The new Russian measures, which will take effect starting January 1, include bringing the number of airfields, opened for the US observation planes, strictly in accordance with the Open Skies treaty, a diplomatic source told the outlet on Wednesday.
“It is a matter of bringing the list of airfields in line with the treaty. Such a step is a tit-for-tat response to the US’s announced measures against Russia, which are also planned to be introduced in January,” the source said. According to the agreement, Russia opens four airfields, namely in Kubinka, Ulan-Ude, Vorkuta and Magadan, for the monitoring planes from other signatories.
The Open Skies multinational treaty was conceived in the Cold War era and signed in the early 1990s. It allows member states to conduct observation flights over each other’s territory to monitor military activity. The goal of the agreement, which entered into force in 2002, is to build mutual trust and remove unnecessary suspicions.
American plans to limit Russian observation flights over Alaska and Hawaii were reported by the Wall Street Journal in September. While the decision was expected to arrive shortly, there has been no official announcement yet.
The US cited Moscow’s decision to limit the range of observation flights to 500 km over the small Russian exclave of Kaliningrad. Excessive observation activities only hampered operations of the international airport and civilian airplanes, Moscow argued, stating that the 500 km limit was more than enough to observe the whole exclave.

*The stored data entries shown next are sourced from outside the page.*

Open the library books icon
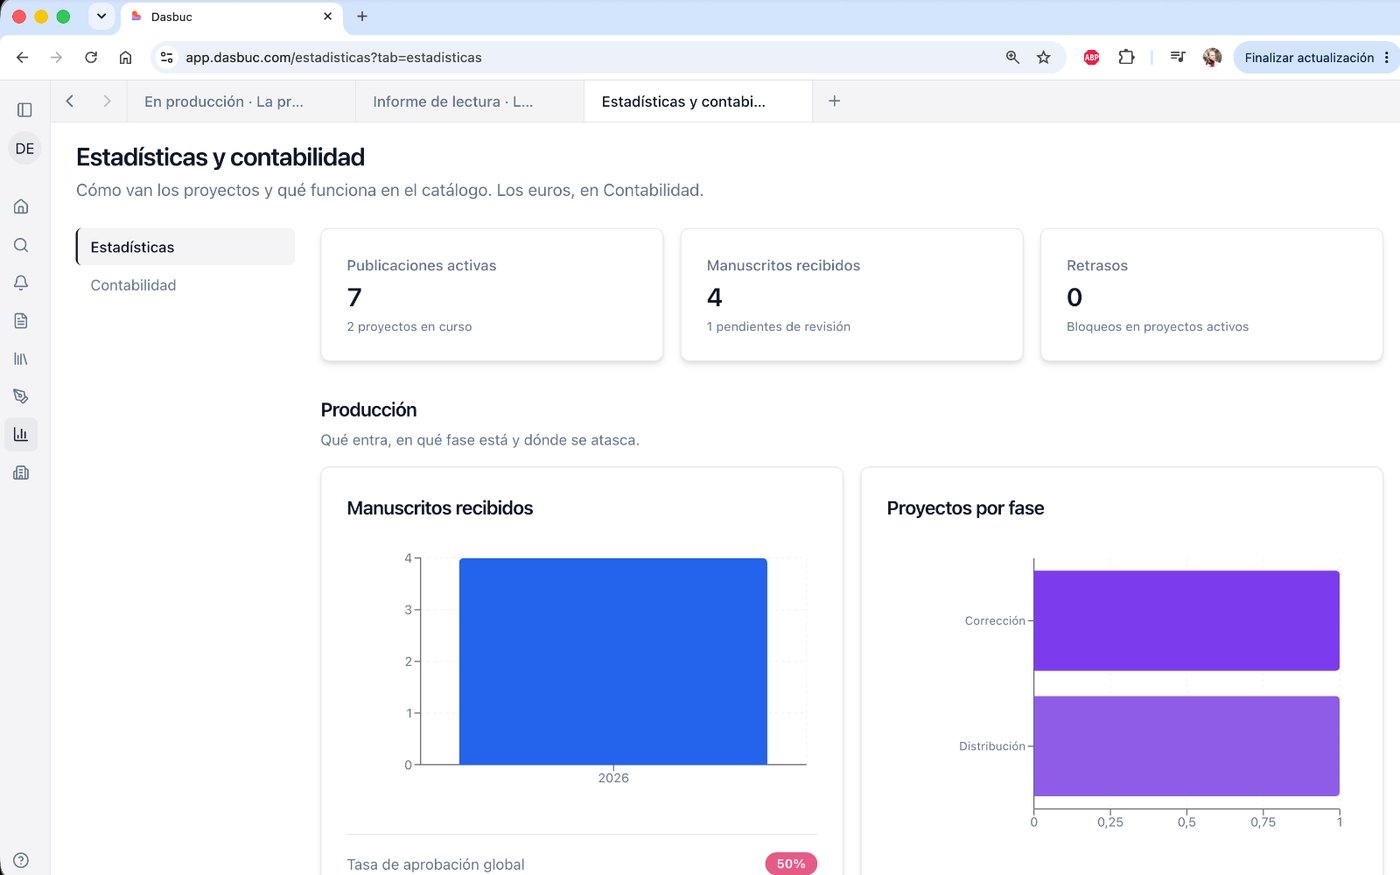This screenshot has width=1400, height=875. [x=21, y=358]
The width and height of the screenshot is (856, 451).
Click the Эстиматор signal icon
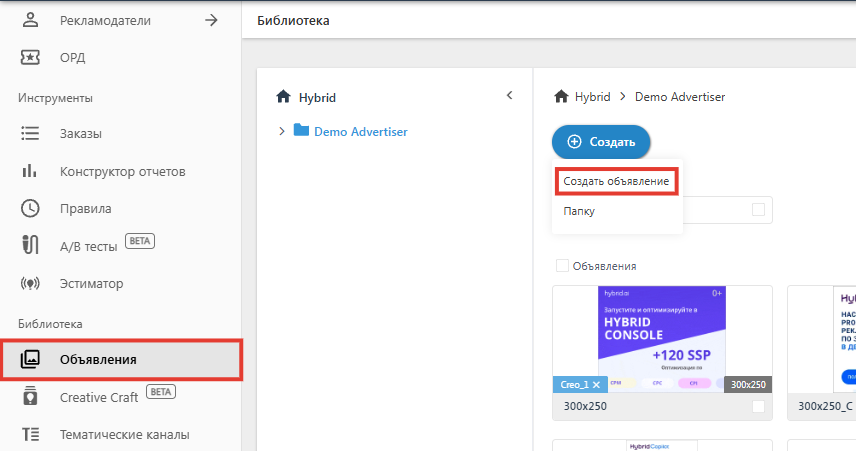[30, 284]
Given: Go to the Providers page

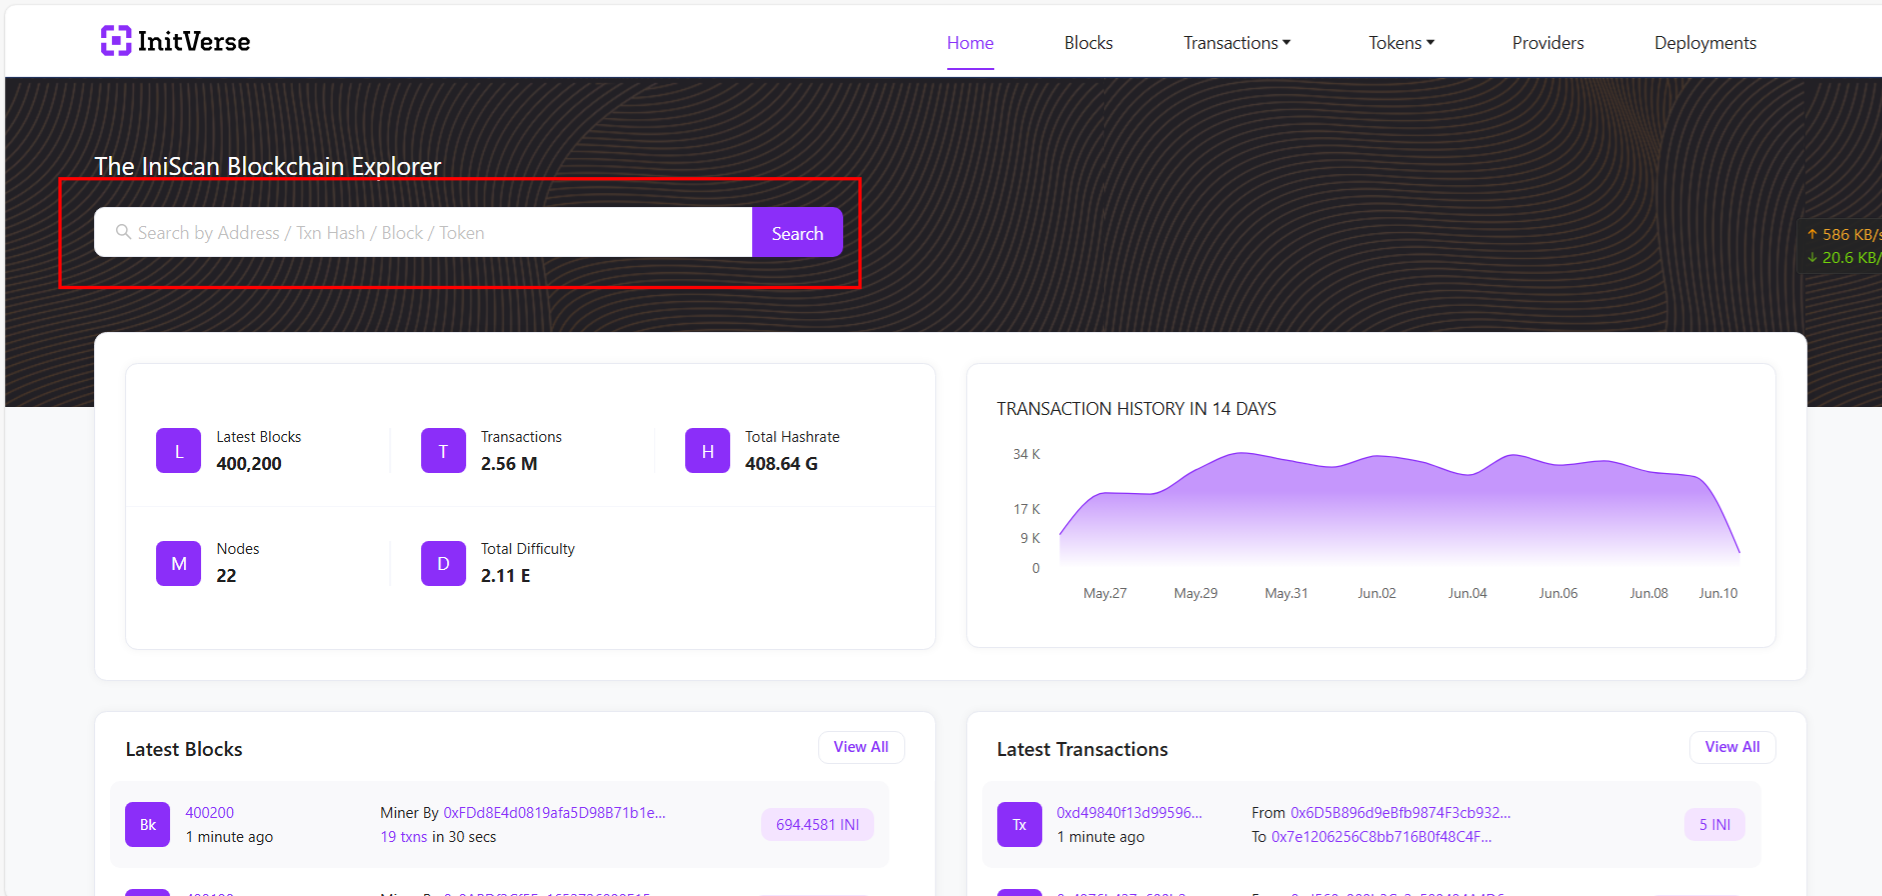Looking at the screenshot, I should click(1547, 43).
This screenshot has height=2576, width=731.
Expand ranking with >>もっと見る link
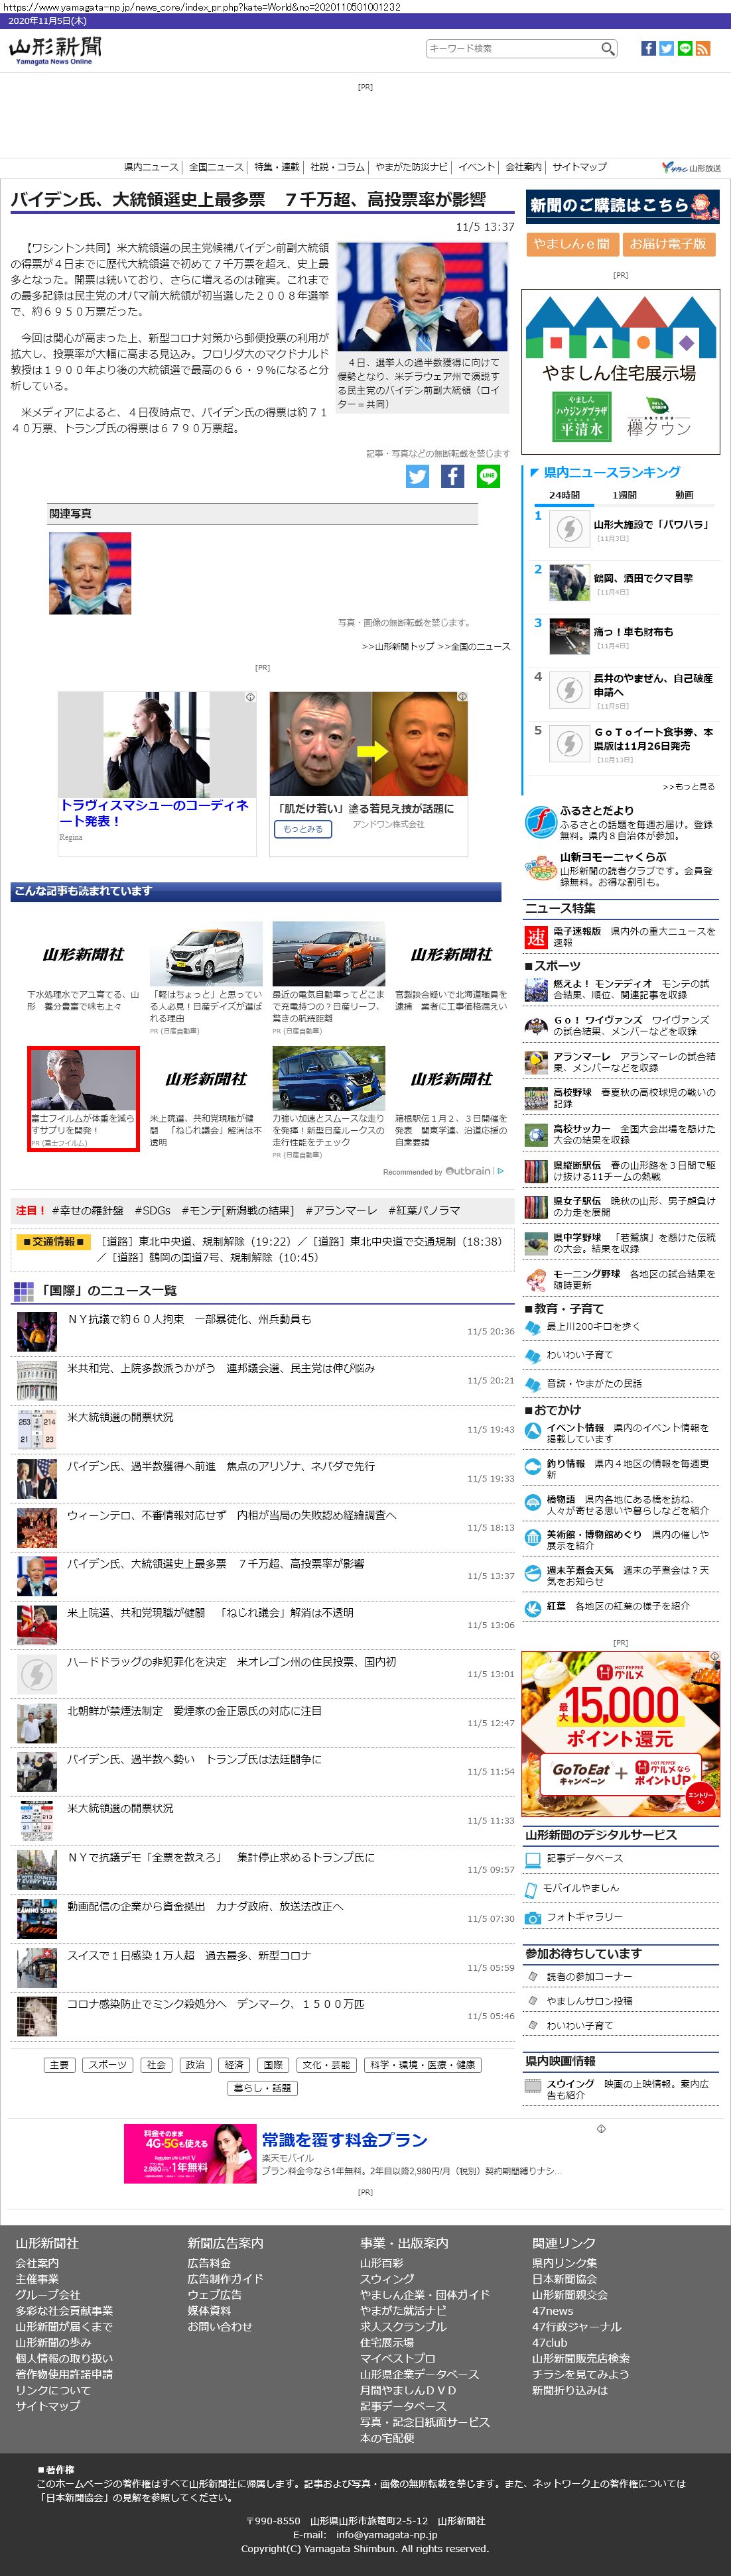(688, 786)
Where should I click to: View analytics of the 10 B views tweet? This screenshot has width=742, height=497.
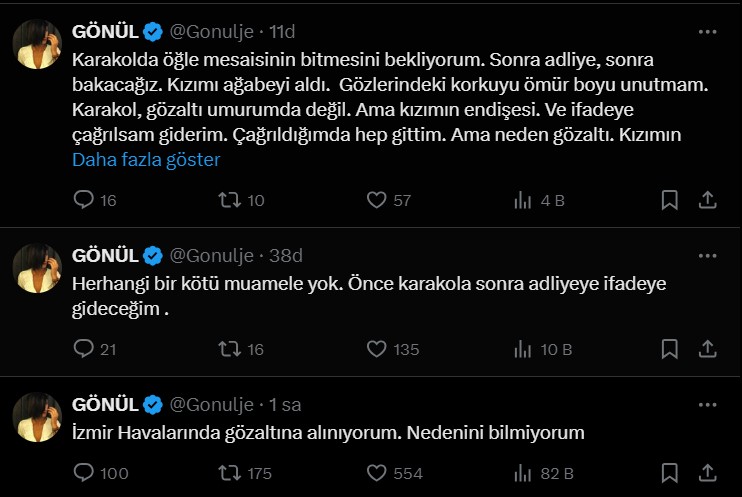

Some of the Open Skies treaty member states crossed the Kaliningrad region “back and forth and created complications for the use of the region’s limited airspace and the operations of the international airport,” Russian Foreign Ministry spokeswoman Maria Zakharova said in September.
“Confrontation is never our choice. That’s why we offer our American partners not to crumble into another abyss of measures and countermeasures, but stop before the steps they’ve announced have come into force,” Zakharova warned.